Daniel Applegate from Compass Counseling & Consulting. 


Can you tell us a little bit about what you have heard when talking to people the last couple of days about the impact this shooting is having on kids and people in general?

Like with any mass casualty trauma, there are a lot more questions than answers. Some kids are wondering if it safe to go out to social gatherings, community events, and even school functions. There is a lot of anxiety emerging through secondary or vicarious trauma. While I am in no way comparing this tragedy to that of September 11, this may be this generation’s version.  The exposure of information and access on TV and the internet is enormous, and oftentimes files anxiety and fear.

And what about parents and teachers? What concerns are they expressing?

Mostly it’s how to talk to your kids about something like this. Some of us may have unfortunately been somewhat desensitized to mass shootings, because they have become all too common. However, for kids who have not had to deal with the emotion and anxiety that can come from something like this, even if you weren’t there, it can be incredibly confusing and emotional. 

I am also hearing from parents and school counselors that kids want to reach out for help and to seek counseling, but there is a stigma attached to seeking counseling, even with kids. I want to say emphatically, that there is nothing wrong with seeking help and counseling in helping you to figure out and process your feelings, ever. Especially if you are struggling to make sense out of what happened in Vegas.  

What about feeling safe at events such as the one in Vegas?

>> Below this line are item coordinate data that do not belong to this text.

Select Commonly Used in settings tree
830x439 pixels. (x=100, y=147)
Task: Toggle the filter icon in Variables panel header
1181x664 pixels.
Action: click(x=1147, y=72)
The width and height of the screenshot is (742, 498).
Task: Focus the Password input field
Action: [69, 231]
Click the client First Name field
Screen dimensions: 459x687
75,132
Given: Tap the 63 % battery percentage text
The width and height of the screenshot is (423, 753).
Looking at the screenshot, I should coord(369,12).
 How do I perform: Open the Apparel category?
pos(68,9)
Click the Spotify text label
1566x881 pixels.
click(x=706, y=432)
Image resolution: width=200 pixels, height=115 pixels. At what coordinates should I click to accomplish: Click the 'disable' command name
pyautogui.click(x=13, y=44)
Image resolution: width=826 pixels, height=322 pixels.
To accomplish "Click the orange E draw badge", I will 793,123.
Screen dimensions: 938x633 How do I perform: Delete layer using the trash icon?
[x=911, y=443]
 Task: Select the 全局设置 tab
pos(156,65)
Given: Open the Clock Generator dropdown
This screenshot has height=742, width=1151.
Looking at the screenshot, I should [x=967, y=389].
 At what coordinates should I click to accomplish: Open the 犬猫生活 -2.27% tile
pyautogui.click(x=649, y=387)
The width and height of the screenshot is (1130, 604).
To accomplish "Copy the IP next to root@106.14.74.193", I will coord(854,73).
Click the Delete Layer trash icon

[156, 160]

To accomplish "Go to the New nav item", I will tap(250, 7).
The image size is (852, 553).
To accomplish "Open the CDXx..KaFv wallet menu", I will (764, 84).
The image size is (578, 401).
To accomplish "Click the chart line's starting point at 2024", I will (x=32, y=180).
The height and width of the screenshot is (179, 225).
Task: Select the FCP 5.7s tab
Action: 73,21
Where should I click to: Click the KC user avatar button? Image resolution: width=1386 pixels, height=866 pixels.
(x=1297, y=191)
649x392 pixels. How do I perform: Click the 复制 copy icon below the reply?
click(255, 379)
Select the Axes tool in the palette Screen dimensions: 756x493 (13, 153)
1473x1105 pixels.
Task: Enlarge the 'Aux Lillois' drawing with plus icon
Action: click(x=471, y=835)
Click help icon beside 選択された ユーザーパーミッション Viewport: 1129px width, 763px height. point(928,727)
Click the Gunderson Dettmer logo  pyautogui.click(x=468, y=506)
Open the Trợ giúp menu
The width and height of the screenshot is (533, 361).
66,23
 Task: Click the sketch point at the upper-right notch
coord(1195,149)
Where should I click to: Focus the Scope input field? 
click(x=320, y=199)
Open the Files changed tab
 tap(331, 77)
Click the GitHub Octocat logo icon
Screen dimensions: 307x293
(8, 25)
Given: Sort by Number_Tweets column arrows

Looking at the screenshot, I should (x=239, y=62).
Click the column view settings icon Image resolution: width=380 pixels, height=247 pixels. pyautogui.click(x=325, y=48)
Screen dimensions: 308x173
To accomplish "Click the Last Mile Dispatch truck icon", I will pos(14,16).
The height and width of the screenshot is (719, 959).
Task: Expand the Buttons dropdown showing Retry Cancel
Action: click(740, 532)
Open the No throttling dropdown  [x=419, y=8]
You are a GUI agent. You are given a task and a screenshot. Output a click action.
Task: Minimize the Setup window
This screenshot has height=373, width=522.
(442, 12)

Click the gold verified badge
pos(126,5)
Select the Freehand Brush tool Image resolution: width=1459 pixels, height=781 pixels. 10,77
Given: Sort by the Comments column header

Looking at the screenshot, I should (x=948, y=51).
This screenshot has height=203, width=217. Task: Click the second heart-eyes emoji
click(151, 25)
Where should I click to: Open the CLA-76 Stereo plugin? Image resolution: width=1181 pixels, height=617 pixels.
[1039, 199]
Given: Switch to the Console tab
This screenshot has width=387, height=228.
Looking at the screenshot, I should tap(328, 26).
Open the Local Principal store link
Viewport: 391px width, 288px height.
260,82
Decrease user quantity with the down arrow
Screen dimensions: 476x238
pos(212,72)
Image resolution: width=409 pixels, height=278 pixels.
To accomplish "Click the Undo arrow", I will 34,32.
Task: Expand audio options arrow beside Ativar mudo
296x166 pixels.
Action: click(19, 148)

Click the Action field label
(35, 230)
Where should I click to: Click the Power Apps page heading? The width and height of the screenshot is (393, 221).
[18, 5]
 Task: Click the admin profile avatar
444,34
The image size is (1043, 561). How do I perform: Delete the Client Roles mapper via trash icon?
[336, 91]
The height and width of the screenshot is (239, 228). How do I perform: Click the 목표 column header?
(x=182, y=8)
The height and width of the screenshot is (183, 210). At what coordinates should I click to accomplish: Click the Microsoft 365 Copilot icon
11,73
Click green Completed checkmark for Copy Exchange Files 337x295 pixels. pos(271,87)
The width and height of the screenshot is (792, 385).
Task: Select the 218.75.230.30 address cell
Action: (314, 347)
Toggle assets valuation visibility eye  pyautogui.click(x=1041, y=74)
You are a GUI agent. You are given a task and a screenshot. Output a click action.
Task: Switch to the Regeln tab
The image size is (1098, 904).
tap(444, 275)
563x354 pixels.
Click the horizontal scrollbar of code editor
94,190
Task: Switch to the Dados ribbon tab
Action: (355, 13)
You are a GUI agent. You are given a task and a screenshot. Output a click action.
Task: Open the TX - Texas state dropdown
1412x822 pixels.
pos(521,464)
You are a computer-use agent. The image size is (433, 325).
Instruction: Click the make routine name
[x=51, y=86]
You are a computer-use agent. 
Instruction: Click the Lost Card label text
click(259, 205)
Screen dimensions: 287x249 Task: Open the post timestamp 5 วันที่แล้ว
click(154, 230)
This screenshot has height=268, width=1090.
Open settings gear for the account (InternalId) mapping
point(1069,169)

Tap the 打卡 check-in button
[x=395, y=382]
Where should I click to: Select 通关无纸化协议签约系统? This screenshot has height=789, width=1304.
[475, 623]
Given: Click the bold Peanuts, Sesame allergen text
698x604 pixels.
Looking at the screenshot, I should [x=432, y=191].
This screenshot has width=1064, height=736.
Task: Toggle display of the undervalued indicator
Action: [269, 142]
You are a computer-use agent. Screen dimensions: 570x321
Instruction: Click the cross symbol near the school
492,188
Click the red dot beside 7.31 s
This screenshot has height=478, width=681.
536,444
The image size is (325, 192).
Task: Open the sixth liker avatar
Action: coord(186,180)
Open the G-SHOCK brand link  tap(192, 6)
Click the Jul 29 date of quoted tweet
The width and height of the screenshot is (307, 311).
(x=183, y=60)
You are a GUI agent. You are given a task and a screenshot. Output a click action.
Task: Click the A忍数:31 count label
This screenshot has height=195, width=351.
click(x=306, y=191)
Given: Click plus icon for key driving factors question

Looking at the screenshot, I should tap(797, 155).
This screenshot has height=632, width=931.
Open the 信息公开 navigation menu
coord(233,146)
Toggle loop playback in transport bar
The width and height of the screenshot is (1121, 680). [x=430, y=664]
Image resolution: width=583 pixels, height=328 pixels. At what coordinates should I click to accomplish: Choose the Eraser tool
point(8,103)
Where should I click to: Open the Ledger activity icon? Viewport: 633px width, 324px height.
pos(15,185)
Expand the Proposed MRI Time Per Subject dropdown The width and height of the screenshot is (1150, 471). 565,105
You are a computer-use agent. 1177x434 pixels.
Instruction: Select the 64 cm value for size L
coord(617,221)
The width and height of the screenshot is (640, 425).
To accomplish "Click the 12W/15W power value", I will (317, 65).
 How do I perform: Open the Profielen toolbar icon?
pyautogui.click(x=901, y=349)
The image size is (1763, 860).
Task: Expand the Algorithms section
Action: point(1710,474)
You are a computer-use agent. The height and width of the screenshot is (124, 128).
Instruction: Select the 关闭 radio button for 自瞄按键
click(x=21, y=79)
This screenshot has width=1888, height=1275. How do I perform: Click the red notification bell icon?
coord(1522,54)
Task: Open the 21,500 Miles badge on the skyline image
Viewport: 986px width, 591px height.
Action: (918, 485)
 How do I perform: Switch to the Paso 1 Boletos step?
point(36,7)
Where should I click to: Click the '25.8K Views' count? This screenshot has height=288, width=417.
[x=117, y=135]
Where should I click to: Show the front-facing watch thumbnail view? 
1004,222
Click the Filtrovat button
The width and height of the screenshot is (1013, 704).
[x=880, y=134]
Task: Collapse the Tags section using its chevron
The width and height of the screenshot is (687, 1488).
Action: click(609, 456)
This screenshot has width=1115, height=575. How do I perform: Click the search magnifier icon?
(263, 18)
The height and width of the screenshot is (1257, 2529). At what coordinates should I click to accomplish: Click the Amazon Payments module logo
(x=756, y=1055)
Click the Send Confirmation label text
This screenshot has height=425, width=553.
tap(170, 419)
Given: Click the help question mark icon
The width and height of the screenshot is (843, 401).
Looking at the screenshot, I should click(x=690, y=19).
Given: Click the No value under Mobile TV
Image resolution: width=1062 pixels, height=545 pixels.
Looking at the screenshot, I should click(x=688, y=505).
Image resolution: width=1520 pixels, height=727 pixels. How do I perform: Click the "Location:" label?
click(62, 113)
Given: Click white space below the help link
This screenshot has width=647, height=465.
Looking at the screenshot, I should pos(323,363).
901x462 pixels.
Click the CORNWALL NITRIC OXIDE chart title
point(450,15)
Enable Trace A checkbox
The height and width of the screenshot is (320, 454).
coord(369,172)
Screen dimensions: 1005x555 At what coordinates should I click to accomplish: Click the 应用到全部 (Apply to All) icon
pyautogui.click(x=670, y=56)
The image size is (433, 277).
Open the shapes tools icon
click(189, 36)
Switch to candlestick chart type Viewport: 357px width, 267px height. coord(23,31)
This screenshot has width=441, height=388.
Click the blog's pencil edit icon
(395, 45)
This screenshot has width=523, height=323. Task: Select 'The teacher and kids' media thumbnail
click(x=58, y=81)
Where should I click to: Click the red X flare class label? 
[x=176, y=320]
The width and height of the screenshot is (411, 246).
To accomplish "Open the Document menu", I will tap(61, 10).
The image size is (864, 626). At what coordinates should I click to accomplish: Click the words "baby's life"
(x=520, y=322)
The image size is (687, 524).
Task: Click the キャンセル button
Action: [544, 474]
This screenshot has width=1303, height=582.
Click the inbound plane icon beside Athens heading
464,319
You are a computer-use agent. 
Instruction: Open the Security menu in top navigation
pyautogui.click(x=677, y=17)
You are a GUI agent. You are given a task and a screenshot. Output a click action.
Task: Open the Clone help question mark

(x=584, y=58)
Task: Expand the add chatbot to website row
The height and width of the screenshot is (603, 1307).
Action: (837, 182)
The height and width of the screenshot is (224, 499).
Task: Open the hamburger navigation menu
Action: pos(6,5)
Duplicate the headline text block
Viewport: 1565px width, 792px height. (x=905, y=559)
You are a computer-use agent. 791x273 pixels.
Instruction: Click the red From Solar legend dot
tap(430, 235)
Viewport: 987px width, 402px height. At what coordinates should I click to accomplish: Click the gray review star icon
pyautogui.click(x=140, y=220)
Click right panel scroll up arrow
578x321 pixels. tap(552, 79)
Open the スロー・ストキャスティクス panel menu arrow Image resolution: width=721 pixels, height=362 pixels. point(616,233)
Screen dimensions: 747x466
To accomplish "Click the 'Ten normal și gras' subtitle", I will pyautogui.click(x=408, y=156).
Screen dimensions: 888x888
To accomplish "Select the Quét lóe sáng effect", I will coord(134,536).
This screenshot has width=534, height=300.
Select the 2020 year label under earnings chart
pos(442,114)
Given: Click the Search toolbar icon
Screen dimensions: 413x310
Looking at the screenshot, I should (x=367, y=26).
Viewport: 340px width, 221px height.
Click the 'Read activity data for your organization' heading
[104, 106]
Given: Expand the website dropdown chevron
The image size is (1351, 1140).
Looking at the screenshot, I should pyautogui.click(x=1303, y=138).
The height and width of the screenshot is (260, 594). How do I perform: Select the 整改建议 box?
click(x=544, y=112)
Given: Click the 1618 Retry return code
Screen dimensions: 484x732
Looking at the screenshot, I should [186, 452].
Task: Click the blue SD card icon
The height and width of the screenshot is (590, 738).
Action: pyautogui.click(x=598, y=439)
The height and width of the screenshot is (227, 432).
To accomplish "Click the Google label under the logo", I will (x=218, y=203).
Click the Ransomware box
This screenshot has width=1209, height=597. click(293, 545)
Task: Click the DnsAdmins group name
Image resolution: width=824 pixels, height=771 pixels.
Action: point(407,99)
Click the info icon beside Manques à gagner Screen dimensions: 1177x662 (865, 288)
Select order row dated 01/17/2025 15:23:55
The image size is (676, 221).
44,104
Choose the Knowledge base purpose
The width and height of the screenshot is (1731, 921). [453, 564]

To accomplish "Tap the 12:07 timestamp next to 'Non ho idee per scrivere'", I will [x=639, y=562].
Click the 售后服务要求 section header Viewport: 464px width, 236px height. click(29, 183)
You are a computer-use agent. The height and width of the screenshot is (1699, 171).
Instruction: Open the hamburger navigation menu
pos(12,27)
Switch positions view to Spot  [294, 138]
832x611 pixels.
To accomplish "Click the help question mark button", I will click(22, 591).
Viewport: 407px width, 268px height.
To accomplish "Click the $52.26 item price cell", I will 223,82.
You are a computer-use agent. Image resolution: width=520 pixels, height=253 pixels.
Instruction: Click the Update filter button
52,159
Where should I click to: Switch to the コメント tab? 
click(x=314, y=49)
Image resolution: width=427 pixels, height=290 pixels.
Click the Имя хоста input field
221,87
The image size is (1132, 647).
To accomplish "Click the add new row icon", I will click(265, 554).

A lot of these kids go to outdoor music festivals, and they want some assurance that they will be safe. At most venues, an attack like that would not have been possible. This tragedy would not have happened at an arena, a stadium show, or an amphitheater. However, there are festivals like Coachella, Bonnaroo, and any number of outdoor, open air festivals, where they are already talking about how to make fan safety as much as a concern as band/artist safety. 

How can people manage their distress and help their children in the aftermath of a mass shooting?

        Talk about it. Ask for support from people who care about you and who will listen to your concerns. Receiving support and care can be comforting and reassuring. 
        
        Strive for balance. When a tragedy occurs, it’s easy to become overwhelmed and have a negative or pessimistic outlook. Balance that by surrounding yourself with positive people you trust, and that people and events are meaningful and comforting. Striving for balance empowers you and allows for a healthier perspective on yourself and the world around you.
        
        Turn it off and take a break. You may want to keep informed, but try to limit the amount of news you take in. While getting the news informs you, being overexposed to it can actually increase your stress.  Try to do something that will lift your spirits.
        
        Honor your feelings. Remember that it is common to have a range of emotions after a traumatic incident. You may experience intense stress similar to the effects of a physical injury. For example, you may feel exhausted, sore or off balance.
        
        Take care of yourself. Engage in healthy behaviors to enhance your ability to cope with excessive stress. Eat well-balanced meals, get plenty of rest and build physical activity into your day. Self care!
        
        If you have recently lost friends or family in this or other tragedies. Remember that grief is a long process. Give yourself time to experience your feelings and to recover. For some, this might involve staying at home; for others it may mean getting back to your daily routine. Dealing with the shock and trauma of such an event will take time. It is typical to expect many ups and downs, including “survivor guilt” — feeling bad that you escaped the tragedy while others did not.


You also indicated that some kids have been having a hard time hearing of the passing of Tom Petty? Can you talk a little about that?

I was quite surprised by this myself. I was incredibly saddened by the news, and I expected that people over 30 would be hit hard by this, but I am seeing kids online having a real difficulty. I suppose it comes from Petty being one of those artists that is passed down from generation to generation. And this is a different loss than a lot of the big musician losses the last few years. This wasn’t an overdose, and his music affected so many for so long. Processing a loss like this one, even though we may not have known Tom Petty, is a grieving process, and that’s ok.